The problem becomes apparent here: How do we handle input-field in our Go struct? We cannot use either bool or string, since one of them will always fail.

How do we get out of this situation?

The ugly solution: Back to interface

Again, the first instinct is to backtrack on using types, and fall back to interface{} and adding some ugly code to handle string, bool and nil.

// not-a-good-idea.go

package main

import (
    "encoding/json"
    "fmt"
    "log"
)

// MyStruct is used to parse the JSON object.
type MyStruct struct {
    InputField interface{} `json:"input-field"`
}

func main() {
    s := []byte(`{"input-field":"yes"}`)
    var j MyStruct

    if err := json.Unmarshal(s, &j); err != nil {
        log.Fatalf("Failed to parse JSON: %q", err)
    }

    // Handle nil
    if j.InputField == nil {
        j.InputField = false
    }
    if s, ok := j.InputField.(string); ok {
        if s == "yes" {
            // handle true
        }
    } else if v, ok := j.InputField.(bool); ok {
        if v {
            // handle true
        }
    }
}

This obviously comes with many caveats. interface{} will parse anything, so we lose type-safety. The code to handle each case becomes quite ugly, and has been left incomplete on purpose (consider what happens if {"input-field": [2]} is passed).

So what can we do?

Using the json.Unmarshaler interface

The encoding/json package offers the json.Unmarshaler interface. This allows us to unmarshal (parse) any custom type that we want, by implementing the method UnmarshalJSON([]byte) error.

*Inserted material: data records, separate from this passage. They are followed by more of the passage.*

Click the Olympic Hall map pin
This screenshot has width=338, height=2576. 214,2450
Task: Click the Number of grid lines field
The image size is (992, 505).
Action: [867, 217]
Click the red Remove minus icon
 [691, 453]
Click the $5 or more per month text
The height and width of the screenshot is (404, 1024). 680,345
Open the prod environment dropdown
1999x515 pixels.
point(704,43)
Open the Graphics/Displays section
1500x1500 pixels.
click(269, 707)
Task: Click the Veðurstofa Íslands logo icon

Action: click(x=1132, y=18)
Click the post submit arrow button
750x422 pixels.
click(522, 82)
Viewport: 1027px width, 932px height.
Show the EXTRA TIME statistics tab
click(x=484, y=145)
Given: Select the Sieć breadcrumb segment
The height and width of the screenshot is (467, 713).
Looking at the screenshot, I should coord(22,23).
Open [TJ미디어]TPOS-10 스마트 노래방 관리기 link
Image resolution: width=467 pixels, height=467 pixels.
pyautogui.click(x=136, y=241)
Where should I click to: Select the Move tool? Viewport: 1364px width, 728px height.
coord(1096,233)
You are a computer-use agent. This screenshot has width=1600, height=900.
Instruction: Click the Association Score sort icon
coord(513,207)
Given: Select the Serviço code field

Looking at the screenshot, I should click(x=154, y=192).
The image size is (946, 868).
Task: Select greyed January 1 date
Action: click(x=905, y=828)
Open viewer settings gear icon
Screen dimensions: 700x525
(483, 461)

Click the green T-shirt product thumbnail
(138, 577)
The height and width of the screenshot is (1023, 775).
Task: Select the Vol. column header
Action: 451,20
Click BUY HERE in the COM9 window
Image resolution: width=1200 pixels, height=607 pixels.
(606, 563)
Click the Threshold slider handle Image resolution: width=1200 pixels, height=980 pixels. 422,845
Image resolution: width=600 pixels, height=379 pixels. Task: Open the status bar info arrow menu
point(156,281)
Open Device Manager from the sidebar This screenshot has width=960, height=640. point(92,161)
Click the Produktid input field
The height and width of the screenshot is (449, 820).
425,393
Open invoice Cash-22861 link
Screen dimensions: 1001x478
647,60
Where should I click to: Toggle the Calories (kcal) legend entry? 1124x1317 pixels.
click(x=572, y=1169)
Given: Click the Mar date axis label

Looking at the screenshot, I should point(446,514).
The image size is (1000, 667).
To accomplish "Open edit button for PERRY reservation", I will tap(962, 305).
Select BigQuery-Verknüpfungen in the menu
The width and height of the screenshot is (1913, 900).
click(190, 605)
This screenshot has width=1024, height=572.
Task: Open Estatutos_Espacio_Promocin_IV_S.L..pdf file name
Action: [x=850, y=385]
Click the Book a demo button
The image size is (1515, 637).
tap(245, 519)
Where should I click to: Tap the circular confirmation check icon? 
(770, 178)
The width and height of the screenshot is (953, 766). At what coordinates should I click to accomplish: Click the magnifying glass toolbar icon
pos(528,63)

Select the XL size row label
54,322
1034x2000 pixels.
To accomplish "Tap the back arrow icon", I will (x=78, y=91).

This is what we will do in this case. We define a new custom type (aptly named InputFieldType), which is just an alias for a boolean value. We will then implement the json.Unmarshaler interface for our type. Here is the complete code:

// solution.go
package main

import (
    "bytes"
    "encoding/json"
    "fmt"
    "log"
)

// InputFieldType is a type alias for bool types, but implements json.Unmarshaler.
type InputFieldType bool

// UnmarshalJSON implements the json.Unmarshaler interface. It accepts the raw JSON value
// that was parsed from the JSON data. It returns nil on success, an error otherwise.
//
// Note that "yes" is the quoted string, whereas true and false are not.
func (v *InputFieldType) UnmarshalJSON(b []byte) error {
    switch {
    case bytes.Equal(b, []byte(`"yes"`)) || bytes.Equal(b, []byte(`true`)):
        *v = true
    case bytes.Equal(b, []byte(`false`)):
        // Not really needed for bool values (the default value is false).
        *v = false
    default:
        return fmt.Errorf("could not parse %q for input field type", b)
    }
}

// MyStruct is used to parse the JSON object.
type MyStruct struct {
    InputField InputFieldType `json:"input-field"`
}

func main() {
    s := []byte(`{"input-field":"yes"}`)
    var j MyStruct

    if err := json.Unmarshal(s, &j); err != nil {
        log.Fatalf("Failed to parse JSON: %q", err)
    }

    if j.InputField {
        // handle true
    }
}

Overall, this approach is much cleaner for the following reasons:

  • All the logic of parsing our custom type is encapsulated within InputFieldType. Users only need to know about json.Unmarshal, they do not have to handle arbitrary types every time they parse a MyStruct object.
  • Our type is just an alias for a bool value.
  • We retain error checking and proper handling for invalid values.
  • We can write proper unit tests for parsing our custom type.